— start of Data extract —

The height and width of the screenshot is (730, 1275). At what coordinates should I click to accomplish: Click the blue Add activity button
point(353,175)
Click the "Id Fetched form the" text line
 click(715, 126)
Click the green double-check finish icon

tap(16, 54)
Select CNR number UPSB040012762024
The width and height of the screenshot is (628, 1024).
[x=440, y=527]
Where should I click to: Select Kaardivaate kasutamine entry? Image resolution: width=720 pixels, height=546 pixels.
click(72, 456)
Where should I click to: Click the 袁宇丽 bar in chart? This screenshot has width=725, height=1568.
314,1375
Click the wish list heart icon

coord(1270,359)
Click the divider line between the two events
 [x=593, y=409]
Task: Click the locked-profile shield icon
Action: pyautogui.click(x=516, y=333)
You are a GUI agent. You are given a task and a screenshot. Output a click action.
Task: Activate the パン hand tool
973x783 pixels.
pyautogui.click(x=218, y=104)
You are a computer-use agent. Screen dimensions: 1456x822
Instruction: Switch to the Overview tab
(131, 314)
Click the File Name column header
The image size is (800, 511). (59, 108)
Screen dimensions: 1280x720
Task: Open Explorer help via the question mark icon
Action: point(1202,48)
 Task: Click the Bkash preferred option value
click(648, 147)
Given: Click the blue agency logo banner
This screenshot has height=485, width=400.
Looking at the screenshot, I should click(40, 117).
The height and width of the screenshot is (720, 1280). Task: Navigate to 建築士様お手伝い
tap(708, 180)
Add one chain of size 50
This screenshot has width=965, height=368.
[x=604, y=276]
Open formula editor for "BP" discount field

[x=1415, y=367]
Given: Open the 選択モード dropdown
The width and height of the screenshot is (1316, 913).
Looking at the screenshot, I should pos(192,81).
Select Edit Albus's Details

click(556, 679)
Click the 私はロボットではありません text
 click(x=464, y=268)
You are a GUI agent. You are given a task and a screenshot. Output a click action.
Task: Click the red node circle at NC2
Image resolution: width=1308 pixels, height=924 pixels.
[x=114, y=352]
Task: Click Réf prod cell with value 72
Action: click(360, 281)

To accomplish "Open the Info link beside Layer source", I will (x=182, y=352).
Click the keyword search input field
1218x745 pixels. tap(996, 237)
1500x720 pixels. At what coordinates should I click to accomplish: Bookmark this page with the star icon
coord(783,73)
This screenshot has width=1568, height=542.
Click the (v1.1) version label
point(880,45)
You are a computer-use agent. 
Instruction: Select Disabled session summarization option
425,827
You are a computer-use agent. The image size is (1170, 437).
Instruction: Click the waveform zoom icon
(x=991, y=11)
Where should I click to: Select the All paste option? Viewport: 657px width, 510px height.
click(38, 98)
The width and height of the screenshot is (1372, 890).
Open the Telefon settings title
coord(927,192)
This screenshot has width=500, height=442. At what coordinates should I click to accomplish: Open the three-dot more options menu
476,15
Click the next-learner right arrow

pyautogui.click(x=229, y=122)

— end of Data extract —

Set problem: Reproduce the data word for word, starting with its first line and going on through the line with "1218x745 pixels. tap(996, 237)".

Result for this task:
The height and width of the screenshot is (730, 1275). At what coordinates should I click to accomplish: Click the blue Add activity button
point(353,175)
Click the "Id Fetched form the" text line
 click(715, 126)
Click the green double-check finish icon

tap(16, 54)
Select CNR number UPSB040012762024
The width and height of the screenshot is (628, 1024).
[x=440, y=527]
Where should I click to: Select Kaardivaate kasutamine entry? Image resolution: width=720 pixels, height=546 pixels.
click(72, 456)
Where should I click to: Click the 袁宇丽 bar in chart? This screenshot has width=725, height=1568.
314,1375
Click the wish list heart icon

coord(1270,359)
Click the divider line between the two events
 [x=593, y=409]
Task: Click the locked-profile shield icon
Action: pyautogui.click(x=516, y=333)
You are a GUI agent. You are given a task and a screenshot. Output a click action.
Task: Activate the パン hand tool
973x783 pixels.
pyautogui.click(x=218, y=104)
You are a computer-use agent. Screen dimensions: 1456x822
Instruction: Switch to the Overview tab
(131, 314)
Click the File Name column header
The image size is (800, 511). (59, 108)
Screen dimensions: 1280x720
Task: Open Explorer help via the question mark icon
Action: point(1202,48)
 Task: Click the Bkash preferred option value
click(648, 147)
Given: Click the blue agency logo banner
This screenshot has height=485, width=400.
Looking at the screenshot, I should click(40, 117).
The height and width of the screenshot is (720, 1280). Task: Navigate to 建築士様お手伝い
tap(708, 180)
Add one chain of size 50
This screenshot has width=965, height=368.
[x=604, y=276]
Open formula editor for "BP" discount field

[x=1415, y=367]
Given: Open the 選択モード dropdown
The width and height of the screenshot is (1316, 913).
Looking at the screenshot, I should pos(192,81).
Select Edit Albus's Details

click(556, 679)
Click the 私はロボットではありません text
 click(x=464, y=268)
You are a GUI agent. You are given a task and a screenshot. Output a click action.
Task: Click the red node circle at NC2
Image resolution: width=1308 pixels, height=924 pixels.
[x=114, y=352]
Task: Click Réf prod cell with value 72
Action: click(360, 281)

To accomplish "Open the Info link beside Layer source", I will (x=182, y=352).
Click the keyword search input field
1218x745 pixels. tap(996, 237)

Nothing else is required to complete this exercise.